03 mars 2024 (39 ans - disparition de Charly)- Charly-Blake Reid, je te jure que lorsque je mettrais la main sur toi, je vais défriser tes jolies boucles avec un lisseur Babyliss.Billy raccroche sans même lui dire au revoir. C’est le 5e message qu’elle laisse à Charly, après 2 visites à son appartement et 3 appels à son boulot. Personne ne l’a vu depuis une semaine. Billy à l’habitude que Charly se referme sur lui-même et ne donne pas de nouvelles pendant quelques jours. Mais il l’a prévient toujours avec un message. Là, rien. Billy ne croit pas à ce qu’on raconte sur les jumeaux, que quand l’un ne va pas bien, l’autre le sentirait mais quelque chose la dérange, depuis quelques jours. Une boule dans la gorge qui gonfle à mesure que le silence remplace leur relation.
L'après-midi, elle retourne à son appartement. Même si Billy déteste y venir quand Charly n’y est pas, elle doit aller plus loin que juste se rendre compte qu’il n’y est toujours pas revenu. Billy sent qu’elle doit fouiller et ça ne lui plait pas. L’armoire à bordel, la cuisine, le dressing, tout y passe. Charly a un appartement bien plus grand que le sien alors il lui faut bien trois heures pour tout inspecter. S’attaquer au bureau est plus délicat. Billy sait que Charly garde dans les tiroirs de nombreux carnets, dans lesquels il écrit depuis qu’il en a la capacité.

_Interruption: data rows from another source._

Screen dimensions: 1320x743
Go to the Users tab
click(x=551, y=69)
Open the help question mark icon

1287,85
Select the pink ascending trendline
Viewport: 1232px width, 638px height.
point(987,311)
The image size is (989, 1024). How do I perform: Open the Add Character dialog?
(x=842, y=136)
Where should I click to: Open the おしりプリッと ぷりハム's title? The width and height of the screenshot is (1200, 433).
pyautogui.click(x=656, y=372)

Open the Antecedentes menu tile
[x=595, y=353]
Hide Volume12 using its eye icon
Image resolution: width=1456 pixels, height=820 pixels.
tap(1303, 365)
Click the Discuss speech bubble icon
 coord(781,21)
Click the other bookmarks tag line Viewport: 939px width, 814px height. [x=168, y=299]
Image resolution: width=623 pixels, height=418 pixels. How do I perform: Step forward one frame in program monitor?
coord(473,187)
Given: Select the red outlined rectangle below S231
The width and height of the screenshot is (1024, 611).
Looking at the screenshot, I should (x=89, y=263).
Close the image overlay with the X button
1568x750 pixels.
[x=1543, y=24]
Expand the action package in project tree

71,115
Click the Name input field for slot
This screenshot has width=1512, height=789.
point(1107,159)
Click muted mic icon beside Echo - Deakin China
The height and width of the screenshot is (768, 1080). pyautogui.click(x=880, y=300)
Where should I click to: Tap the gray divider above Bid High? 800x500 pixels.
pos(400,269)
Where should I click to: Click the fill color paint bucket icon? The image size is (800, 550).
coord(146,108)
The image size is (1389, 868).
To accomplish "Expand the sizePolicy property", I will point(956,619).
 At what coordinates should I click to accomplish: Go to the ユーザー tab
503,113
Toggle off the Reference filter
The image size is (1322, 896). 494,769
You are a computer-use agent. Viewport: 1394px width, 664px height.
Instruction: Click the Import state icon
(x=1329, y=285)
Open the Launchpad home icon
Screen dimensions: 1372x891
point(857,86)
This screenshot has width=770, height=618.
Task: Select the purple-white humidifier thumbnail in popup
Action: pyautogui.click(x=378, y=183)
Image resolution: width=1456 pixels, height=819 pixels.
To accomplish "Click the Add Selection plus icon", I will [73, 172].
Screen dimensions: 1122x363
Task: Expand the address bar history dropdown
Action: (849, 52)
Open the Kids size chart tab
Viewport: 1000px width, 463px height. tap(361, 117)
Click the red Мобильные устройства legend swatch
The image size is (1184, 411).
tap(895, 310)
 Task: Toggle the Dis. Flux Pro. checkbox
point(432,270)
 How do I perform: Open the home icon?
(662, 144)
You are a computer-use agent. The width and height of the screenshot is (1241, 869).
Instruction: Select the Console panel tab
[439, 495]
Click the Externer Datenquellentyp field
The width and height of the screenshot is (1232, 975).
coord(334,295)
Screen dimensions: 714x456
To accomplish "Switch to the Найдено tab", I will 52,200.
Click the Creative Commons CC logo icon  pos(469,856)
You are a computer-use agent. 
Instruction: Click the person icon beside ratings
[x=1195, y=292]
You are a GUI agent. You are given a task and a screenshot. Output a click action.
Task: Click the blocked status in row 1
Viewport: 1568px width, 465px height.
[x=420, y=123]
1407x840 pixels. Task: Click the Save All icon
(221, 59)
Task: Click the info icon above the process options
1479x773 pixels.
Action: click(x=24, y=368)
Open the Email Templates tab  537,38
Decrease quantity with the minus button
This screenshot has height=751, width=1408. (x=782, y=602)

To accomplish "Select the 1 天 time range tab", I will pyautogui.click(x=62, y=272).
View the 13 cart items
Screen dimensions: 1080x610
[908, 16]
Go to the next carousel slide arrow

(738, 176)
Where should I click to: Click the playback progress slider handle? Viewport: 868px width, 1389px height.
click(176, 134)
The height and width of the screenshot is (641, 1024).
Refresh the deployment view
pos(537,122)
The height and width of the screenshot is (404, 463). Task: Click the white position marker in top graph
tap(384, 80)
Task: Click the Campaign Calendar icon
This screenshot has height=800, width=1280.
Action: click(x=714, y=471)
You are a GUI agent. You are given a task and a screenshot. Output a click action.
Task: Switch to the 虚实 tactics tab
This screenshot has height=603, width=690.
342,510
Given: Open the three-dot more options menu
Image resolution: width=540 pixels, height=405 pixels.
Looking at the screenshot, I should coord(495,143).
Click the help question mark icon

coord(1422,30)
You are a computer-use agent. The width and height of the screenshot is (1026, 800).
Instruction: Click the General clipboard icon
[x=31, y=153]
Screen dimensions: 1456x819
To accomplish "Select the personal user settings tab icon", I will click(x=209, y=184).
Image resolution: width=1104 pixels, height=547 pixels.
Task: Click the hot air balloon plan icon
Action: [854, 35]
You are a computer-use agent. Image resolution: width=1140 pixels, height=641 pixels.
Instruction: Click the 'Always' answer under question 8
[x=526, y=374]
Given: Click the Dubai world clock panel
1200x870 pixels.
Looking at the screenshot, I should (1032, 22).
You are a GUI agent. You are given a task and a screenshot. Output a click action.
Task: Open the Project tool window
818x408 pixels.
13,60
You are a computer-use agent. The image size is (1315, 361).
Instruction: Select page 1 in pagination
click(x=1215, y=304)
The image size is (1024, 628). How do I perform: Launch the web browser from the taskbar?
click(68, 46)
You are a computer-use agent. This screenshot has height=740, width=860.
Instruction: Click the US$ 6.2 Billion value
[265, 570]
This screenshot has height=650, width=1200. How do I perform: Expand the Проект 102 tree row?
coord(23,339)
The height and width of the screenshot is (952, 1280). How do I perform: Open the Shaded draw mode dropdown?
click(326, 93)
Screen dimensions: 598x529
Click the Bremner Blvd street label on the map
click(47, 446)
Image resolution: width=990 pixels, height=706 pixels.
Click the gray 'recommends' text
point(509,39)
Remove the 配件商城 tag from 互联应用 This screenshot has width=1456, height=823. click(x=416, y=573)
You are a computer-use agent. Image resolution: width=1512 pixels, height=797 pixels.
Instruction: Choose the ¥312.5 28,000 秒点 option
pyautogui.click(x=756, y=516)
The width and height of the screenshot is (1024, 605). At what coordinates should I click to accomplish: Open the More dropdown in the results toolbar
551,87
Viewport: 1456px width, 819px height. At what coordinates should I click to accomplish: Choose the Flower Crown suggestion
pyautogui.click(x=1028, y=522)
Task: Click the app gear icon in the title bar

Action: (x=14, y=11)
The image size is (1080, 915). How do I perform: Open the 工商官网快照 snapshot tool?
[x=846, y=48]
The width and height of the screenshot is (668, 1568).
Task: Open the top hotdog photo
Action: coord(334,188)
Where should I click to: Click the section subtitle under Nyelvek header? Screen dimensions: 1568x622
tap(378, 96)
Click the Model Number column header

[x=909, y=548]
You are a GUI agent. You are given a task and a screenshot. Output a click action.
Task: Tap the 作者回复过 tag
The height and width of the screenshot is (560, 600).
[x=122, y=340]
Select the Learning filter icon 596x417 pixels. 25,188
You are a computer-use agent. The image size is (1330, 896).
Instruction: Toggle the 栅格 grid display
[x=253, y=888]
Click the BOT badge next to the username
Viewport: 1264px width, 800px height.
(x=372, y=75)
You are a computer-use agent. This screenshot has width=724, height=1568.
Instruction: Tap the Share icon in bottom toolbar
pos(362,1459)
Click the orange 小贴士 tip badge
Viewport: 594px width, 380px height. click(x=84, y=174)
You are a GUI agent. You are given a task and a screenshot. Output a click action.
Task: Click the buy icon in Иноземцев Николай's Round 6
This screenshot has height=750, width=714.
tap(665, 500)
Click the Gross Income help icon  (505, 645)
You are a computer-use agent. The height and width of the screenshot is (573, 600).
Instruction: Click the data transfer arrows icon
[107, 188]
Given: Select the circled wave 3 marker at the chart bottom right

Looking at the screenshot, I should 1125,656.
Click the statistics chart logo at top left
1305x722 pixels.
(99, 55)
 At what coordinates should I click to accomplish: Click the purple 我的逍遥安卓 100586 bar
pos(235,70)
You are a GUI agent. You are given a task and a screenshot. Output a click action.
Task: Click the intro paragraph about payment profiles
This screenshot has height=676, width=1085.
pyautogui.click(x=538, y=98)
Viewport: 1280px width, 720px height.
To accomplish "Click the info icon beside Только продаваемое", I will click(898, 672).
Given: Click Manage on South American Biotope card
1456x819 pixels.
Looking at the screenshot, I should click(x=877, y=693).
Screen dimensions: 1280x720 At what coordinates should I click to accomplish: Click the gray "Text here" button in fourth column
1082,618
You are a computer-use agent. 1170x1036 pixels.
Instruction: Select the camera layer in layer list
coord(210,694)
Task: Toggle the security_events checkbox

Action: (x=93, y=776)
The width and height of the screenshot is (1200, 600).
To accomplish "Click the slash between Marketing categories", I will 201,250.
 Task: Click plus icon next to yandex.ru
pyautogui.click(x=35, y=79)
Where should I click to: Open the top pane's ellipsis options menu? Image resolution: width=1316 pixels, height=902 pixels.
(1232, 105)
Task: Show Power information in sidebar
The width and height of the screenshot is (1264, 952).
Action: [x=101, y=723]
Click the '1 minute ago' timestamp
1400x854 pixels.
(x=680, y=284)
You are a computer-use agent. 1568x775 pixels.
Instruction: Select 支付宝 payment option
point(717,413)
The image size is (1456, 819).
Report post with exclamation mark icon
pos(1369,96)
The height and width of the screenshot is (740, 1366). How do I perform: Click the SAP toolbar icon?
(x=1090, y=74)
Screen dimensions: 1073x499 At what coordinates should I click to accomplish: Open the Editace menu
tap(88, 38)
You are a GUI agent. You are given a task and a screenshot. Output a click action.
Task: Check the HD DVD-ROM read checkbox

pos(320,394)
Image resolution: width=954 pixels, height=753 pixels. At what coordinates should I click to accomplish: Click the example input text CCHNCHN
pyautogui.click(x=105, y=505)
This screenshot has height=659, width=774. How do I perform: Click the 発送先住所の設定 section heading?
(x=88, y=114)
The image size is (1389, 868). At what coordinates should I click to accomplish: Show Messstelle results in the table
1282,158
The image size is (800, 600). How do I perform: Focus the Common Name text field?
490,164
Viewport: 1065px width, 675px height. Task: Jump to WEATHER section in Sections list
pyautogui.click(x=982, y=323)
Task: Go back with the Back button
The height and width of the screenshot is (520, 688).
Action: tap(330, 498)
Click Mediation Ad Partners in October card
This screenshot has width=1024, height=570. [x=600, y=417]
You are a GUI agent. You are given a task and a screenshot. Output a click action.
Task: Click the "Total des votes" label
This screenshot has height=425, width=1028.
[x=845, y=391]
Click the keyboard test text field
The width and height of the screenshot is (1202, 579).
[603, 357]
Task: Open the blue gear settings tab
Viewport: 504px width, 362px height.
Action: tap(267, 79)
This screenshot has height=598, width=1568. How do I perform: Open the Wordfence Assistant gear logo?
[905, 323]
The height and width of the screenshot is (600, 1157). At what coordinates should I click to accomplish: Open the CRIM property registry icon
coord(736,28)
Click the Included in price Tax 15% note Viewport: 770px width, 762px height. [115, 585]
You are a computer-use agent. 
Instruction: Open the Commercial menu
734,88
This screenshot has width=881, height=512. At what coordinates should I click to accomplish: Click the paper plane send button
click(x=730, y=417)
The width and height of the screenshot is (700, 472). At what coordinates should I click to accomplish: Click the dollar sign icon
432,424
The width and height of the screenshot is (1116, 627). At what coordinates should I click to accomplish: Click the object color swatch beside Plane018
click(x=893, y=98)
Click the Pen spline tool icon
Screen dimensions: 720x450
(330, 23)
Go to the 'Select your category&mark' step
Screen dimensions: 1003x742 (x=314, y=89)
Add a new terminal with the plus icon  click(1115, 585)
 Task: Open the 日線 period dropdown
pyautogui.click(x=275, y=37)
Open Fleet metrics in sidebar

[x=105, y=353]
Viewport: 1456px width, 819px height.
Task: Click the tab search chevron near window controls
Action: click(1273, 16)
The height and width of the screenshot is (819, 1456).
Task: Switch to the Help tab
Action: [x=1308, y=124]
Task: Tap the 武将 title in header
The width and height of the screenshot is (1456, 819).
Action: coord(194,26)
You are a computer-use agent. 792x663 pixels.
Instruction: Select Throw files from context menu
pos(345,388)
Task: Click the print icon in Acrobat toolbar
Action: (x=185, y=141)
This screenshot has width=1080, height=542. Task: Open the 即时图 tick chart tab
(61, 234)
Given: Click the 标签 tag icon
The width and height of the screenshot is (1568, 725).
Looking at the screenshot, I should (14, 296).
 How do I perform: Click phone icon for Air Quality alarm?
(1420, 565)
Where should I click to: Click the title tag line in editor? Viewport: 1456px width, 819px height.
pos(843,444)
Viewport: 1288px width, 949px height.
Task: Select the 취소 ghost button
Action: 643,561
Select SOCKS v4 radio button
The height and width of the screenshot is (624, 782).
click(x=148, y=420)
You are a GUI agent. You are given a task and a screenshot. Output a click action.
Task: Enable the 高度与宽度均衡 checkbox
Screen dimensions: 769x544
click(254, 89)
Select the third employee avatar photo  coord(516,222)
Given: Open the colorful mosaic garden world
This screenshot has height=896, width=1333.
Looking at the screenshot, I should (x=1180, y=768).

- Allez Reid. Au point où t’en es.Elle ouvre le premier carnet. Rien d’intéressant et elle ne va pas plus loin que les dernières pages, l’impression de violer l’intimité de son jumeau. Elle ouvre le second carnet : des recettes de cuisine du Texas. Typiquement Charly. Elle ouvre le troisième carn… Ses sourcils se froncent en lisant les dernières lignes écrites. Si elles n’ont pas plus de sens que les recettes, il y a une telle émotion dans l’écriture de son frère que Billy ne peut s’empêcher de continuer. De revenir en arrière, de reprendre à la 1re page et de tomber sur des informations qui la font respirer un peu plus vite.
- Qu’est ce que c’est que ce bordel…Sorcellerie. Charly y parle de sorcellerie. Et aussi de leur père.